Portugal was crowned Europe’s new champion of football yesterday (July 10) after upsetting France in their own home with a dramatic extra-time goal that gave the nation its first Euro and international title.
Éder was the unlikely hero, scoring a brilliant shot from outside the box at the 109th minute of overtime after a goalless 90 minutes of football.
The story is all the more spectacular as Portugal’s shining star Cristiano Ronaldo had to be substituted halfway through the first half after French midfielder Dimitri Payet crashed into CR7’s knee, leaving the national side to battle the rest of the game without its captain and most influential player.
But Fernando Santos’ men did not give up.
Though France was always the most offensive-minded team, Griezmann and company were rarely able to penetrate Portugal’s defence. When they did make it through, an outstanding Rui Patrício was there to keep all shots out of the goal.
France did have a golden chance to win the Euro 2016 tournament, but substitute Gignac scuffed his shot past ‘man-of-steel’ Patrício and onto the inside of the near post at the 91st minute of regular time.

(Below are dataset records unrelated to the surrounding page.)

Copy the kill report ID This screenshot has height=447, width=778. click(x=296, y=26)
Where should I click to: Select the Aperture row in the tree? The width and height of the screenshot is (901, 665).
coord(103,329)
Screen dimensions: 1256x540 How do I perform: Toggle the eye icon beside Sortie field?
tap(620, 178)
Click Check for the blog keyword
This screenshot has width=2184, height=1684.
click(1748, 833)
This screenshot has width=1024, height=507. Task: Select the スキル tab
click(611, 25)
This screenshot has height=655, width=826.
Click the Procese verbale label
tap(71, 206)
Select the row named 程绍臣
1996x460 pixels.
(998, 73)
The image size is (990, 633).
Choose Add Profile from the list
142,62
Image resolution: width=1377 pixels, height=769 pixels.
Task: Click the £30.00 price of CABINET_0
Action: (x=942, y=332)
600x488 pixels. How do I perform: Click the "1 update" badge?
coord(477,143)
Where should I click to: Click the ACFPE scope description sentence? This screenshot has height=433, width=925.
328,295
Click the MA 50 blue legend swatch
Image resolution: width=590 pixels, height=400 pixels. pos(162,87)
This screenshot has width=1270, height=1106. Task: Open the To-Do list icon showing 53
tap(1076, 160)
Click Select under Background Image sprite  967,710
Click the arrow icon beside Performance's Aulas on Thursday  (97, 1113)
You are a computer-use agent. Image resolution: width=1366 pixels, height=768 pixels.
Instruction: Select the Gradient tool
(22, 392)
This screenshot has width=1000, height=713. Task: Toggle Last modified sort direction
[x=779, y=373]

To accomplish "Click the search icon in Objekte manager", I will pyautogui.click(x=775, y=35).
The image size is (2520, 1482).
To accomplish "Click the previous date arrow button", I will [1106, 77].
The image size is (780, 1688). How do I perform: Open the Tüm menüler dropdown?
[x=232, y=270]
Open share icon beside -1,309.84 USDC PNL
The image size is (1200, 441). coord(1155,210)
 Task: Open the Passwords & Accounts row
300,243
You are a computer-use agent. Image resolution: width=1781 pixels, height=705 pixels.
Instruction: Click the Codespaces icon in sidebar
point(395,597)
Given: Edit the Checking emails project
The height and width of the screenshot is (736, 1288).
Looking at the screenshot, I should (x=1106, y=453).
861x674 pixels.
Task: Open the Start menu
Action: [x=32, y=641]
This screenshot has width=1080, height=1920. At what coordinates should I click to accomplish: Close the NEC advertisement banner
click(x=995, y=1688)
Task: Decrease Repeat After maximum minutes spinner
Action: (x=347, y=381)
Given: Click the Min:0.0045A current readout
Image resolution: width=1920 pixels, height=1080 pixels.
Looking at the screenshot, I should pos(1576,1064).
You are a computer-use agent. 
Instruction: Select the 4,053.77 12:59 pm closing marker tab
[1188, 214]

By this time, Portugal’s “ugly duckling” Éder was already on the pitch.
The Lille striker – often criticised for his lack of goals with the Portuguese jersey (before the game he had just three goals in 28 games for Portugal) – had hardly played in this Euro but Fernando Santos knew this was his moment.
He came in for golden boy Renato Sanches at the 77th minute and his presence was immediately felt.
The 28-year-old striker was able to hold the ball in France’s midfield and offer more of an offensive threat than any other Portuguese player on the pitch.
Before entering the match, Éder allegedly told Fernando Santos that he was going to score the winning goal. And his determination to do so was evident when at the 109th minute of extra-time, when he brushed off pressure from the French defenders, galloped infield and knocked home an outstanding shot that Hugo Lloris could not stop.
Millions of Portuguese around the world erupted into celebrations, while French fans realised the title they so yearned to win at home was about to slip away.
The next 10 minutes saw France try to at least score an equaliser, but it was to no avail. This was Portugal’s year despite all the criticism and difficulties.
“We were as simple as doves and wise as serpents,” said manager Fernando Santos after the game.
“I’ve always said we’re a team. I never hide my thoughts and I always tell my players what’s on my mind.
“I’ve always told them we’ve got great talent but we need to fight more than our opponents, run more than them and be more concentrated than them. We have an amazing group. They’ve always believed what I told them: that we could win this.”
Santos also spoke about how Éder told him he was going to score.
“The ugly duckling went and did just that. Now he’s a beautiful swan.”
The 61-year-old coach also thanked Ronaldo for his role outside of the pitch in the final.
“Twice he tried to carry on but he couldn’t. Personally I think the referee should have shown a card (to Payet for his challenge), yet he didn’t even give a foul. Anyway the way Cristiano spoke to us and reached the lads, motivating them, in the changing room and on the pitch… he believed tonight was going to be our night.”
CR7’s words of encouragement were especially important to the hero of the match.
“Cristiano told me I would score the winning goal for the team,” Éder said.
“He gave me this strength, this energy, and it was vital. It was a goal I’ve been working for from the first minute of the Euro.”
Pepe, another of Portugal’s top performers in the tournament, said: “We put blood, sweat and tears on the pitch.”
“We represented our country as best we could. Regardless of those who doubted us, and the criticism we’ve had here in France for our performances, we had our goals set out for us and this was the goal.”
The Euro 2016 title was celebrated by Portuguese all around the world – all the way from São Tomé e Príncipe and Cape Verde to Macau and Timor-Leste.
In Portugal, the amount of people celebrating on the streets was incalculable. It was the moment the country was waiting ever since it was stunned at home by Greece in the final of the Euro 2004.
Lisbon’s Marquês de Pombal was filled to the brim with fans, while Algarve hotspots like Portimão’s Praia da Rocha saw cars and people on foot completely clogging streets.
Meantime, the new Portuguese heroes are expected to arrive 15 minutes after midday at Lisbon Airport.
They will be welcomed at Belém Palace afterwards to be honoured by Portuguese President Marcelo Rebelo de Sousa, and then will take to Lisbon’s streets to celebrate with fans.